Records for this exercise:

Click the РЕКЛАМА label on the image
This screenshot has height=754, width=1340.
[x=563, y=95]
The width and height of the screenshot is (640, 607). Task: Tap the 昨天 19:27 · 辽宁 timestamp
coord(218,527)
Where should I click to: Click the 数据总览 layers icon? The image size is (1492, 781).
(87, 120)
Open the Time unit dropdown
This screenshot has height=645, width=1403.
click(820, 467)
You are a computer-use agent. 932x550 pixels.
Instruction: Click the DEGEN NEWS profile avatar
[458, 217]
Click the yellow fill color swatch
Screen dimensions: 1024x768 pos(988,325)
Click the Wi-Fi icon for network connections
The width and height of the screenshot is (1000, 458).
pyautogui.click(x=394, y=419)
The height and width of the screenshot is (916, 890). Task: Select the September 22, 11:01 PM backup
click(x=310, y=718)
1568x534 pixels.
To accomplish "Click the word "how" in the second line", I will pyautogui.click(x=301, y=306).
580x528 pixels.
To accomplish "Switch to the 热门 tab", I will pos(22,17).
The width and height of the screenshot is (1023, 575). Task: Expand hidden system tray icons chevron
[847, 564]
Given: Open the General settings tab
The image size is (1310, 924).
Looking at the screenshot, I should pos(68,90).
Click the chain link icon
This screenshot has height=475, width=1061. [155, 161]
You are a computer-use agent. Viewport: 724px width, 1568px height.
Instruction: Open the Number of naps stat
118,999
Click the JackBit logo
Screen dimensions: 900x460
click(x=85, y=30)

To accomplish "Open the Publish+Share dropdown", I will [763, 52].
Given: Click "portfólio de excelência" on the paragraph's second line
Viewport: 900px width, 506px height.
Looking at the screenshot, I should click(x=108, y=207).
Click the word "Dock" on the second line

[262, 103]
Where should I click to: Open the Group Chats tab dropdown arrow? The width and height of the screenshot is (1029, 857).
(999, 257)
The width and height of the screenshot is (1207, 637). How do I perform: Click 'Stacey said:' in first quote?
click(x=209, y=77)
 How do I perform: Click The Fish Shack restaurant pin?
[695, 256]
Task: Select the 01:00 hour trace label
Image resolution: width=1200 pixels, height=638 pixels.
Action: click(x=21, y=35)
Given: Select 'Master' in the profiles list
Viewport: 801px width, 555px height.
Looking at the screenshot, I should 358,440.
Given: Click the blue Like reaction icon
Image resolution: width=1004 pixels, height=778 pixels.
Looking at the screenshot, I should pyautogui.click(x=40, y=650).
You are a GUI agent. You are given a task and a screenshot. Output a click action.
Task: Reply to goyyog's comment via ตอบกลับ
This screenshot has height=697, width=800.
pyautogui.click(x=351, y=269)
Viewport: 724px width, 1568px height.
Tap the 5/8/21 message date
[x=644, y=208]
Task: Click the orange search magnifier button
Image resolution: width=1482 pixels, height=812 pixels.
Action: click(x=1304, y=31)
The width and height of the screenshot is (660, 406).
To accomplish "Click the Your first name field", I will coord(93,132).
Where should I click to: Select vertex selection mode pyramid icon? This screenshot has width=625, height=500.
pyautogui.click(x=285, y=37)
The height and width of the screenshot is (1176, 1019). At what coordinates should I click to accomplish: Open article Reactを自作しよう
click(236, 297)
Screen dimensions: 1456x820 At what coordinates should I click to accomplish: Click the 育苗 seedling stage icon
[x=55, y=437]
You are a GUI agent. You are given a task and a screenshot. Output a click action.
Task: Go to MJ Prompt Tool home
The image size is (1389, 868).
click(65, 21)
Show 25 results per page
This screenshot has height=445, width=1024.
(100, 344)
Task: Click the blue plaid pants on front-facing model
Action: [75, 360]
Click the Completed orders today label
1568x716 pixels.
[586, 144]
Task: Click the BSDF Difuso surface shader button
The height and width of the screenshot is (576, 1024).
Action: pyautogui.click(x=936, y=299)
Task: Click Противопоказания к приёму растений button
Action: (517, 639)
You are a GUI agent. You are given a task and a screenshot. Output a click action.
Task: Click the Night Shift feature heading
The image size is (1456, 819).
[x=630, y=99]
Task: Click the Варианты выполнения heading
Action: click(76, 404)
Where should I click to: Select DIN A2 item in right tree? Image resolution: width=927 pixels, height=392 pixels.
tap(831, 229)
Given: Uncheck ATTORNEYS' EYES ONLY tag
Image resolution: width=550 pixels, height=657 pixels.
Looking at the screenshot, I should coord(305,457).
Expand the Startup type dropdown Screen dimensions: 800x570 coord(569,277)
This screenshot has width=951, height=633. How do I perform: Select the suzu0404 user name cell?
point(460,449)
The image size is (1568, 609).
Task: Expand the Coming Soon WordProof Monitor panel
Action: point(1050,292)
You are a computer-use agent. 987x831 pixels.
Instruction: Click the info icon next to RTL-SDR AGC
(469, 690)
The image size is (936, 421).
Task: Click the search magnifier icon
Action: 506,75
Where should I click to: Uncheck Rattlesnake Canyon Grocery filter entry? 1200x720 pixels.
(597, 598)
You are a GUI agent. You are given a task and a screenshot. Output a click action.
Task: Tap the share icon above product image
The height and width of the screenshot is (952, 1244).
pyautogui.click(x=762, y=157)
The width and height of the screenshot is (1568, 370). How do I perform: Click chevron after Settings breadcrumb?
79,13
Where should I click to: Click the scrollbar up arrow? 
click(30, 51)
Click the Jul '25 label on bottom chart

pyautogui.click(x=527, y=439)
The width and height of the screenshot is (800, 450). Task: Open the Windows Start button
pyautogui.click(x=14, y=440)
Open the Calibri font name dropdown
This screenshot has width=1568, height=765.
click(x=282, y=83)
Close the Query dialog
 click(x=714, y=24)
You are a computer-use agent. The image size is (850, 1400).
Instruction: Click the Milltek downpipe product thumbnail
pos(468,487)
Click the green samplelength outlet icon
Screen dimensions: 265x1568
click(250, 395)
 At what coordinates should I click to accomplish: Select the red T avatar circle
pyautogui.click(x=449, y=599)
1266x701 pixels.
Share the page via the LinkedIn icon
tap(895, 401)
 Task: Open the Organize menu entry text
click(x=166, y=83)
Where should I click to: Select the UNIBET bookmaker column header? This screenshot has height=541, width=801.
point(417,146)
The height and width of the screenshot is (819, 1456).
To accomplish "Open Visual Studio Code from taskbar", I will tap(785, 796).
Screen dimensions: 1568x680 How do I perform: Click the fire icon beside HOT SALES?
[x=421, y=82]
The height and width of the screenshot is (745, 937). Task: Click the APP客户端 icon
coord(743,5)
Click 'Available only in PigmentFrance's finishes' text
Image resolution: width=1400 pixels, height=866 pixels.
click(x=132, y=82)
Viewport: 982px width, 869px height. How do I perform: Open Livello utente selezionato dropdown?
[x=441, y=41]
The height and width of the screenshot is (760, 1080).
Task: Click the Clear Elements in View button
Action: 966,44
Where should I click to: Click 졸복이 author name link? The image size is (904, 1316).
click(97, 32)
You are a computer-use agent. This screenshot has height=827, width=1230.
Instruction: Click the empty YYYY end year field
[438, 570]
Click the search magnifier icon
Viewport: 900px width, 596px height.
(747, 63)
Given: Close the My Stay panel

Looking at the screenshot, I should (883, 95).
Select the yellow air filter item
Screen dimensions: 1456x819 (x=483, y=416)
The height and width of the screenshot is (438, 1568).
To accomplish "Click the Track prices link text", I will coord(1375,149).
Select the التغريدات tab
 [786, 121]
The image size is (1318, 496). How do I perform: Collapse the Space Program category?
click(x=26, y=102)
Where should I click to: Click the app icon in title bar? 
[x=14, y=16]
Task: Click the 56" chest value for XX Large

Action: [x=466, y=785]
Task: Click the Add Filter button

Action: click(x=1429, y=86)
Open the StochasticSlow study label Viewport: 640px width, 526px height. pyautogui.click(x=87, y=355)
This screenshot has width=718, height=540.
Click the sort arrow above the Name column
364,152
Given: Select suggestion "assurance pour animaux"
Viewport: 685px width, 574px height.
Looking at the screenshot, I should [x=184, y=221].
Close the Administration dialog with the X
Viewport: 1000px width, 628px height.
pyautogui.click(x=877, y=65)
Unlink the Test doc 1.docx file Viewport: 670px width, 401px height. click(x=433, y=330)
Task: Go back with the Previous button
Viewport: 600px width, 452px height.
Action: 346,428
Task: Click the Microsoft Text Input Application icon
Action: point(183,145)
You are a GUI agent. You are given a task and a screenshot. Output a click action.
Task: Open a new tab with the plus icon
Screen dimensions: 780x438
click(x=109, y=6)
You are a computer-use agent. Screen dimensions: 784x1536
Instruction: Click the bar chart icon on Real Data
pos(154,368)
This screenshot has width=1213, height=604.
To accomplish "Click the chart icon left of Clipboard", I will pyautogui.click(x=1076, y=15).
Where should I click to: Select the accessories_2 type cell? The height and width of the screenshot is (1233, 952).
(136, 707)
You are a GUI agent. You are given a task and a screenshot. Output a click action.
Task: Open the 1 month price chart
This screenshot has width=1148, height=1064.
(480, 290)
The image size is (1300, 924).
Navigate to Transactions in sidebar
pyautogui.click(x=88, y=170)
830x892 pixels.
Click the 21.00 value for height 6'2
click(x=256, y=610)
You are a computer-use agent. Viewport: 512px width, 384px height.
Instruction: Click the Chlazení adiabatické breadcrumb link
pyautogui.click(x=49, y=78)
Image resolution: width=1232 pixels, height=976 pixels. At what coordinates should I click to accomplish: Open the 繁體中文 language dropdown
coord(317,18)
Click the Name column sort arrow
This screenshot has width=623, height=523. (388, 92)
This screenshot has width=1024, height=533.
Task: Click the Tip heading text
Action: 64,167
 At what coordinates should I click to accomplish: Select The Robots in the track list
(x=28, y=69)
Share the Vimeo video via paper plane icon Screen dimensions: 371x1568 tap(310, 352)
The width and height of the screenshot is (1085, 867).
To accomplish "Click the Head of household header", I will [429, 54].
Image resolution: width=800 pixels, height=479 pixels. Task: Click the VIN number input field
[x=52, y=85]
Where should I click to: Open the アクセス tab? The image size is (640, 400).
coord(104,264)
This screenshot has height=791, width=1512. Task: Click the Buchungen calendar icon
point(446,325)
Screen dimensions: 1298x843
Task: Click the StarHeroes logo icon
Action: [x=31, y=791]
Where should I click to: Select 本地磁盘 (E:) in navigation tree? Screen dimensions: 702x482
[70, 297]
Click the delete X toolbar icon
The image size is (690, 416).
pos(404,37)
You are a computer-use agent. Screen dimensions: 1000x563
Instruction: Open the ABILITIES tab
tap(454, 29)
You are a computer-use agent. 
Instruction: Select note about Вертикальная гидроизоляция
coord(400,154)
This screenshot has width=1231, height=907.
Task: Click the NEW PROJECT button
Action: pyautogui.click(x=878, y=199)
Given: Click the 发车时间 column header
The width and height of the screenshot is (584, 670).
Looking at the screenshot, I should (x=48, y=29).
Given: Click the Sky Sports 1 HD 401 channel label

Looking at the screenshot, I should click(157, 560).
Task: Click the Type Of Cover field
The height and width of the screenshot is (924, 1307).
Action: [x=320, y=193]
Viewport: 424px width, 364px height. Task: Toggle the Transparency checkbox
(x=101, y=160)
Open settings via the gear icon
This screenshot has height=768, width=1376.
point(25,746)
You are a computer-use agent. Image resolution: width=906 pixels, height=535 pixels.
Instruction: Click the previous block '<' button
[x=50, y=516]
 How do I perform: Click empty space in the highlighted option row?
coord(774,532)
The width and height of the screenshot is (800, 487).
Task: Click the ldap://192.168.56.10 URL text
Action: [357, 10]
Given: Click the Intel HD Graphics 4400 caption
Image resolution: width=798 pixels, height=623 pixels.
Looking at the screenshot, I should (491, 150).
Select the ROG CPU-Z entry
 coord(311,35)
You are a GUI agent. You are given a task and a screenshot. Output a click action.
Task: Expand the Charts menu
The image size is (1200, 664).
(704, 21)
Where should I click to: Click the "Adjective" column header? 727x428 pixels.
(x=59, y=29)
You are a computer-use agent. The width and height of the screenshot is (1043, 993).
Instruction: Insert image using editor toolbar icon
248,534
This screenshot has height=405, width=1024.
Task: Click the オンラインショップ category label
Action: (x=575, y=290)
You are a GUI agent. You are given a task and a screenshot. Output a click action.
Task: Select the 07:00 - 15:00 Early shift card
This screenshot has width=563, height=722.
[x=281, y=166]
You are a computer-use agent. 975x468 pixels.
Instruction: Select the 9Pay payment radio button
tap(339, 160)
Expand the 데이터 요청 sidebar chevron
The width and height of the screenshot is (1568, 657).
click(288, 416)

Brief:
The exact lines of the material above starting at the one that contains "Task: Go back with the Previous button" and ending at the one that contains "Task: Open the 1 month price chart" are what to retype; leave out everything else.

Exercise solution:
Task: Go back with the Previous button
Viewport: 600px width, 452px height.
Action: 346,428
Task: Click the Microsoft Text Input Application icon
Action: point(183,145)
You are a GUI agent. You are given a task and a screenshot. Output a click action.
Task: Open a new tab with the plus icon
Screen dimensions: 780x438
click(x=109, y=6)
You are a computer-use agent. Screen dimensions: 784x1536
Instruction: Click the bar chart icon on Real Data
pos(154,368)
This screenshot has width=1213, height=604.
To accomplish "Click the chart icon left of Clipboard", I will pyautogui.click(x=1076, y=15).
Where should I click to: Select the accessories_2 type cell? The height and width of the screenshot is (1233, 952).
(136, 707)
You are a GUI agent. You are given a task and a screenshot. Output a click action.
Task: Open the 1 month price chart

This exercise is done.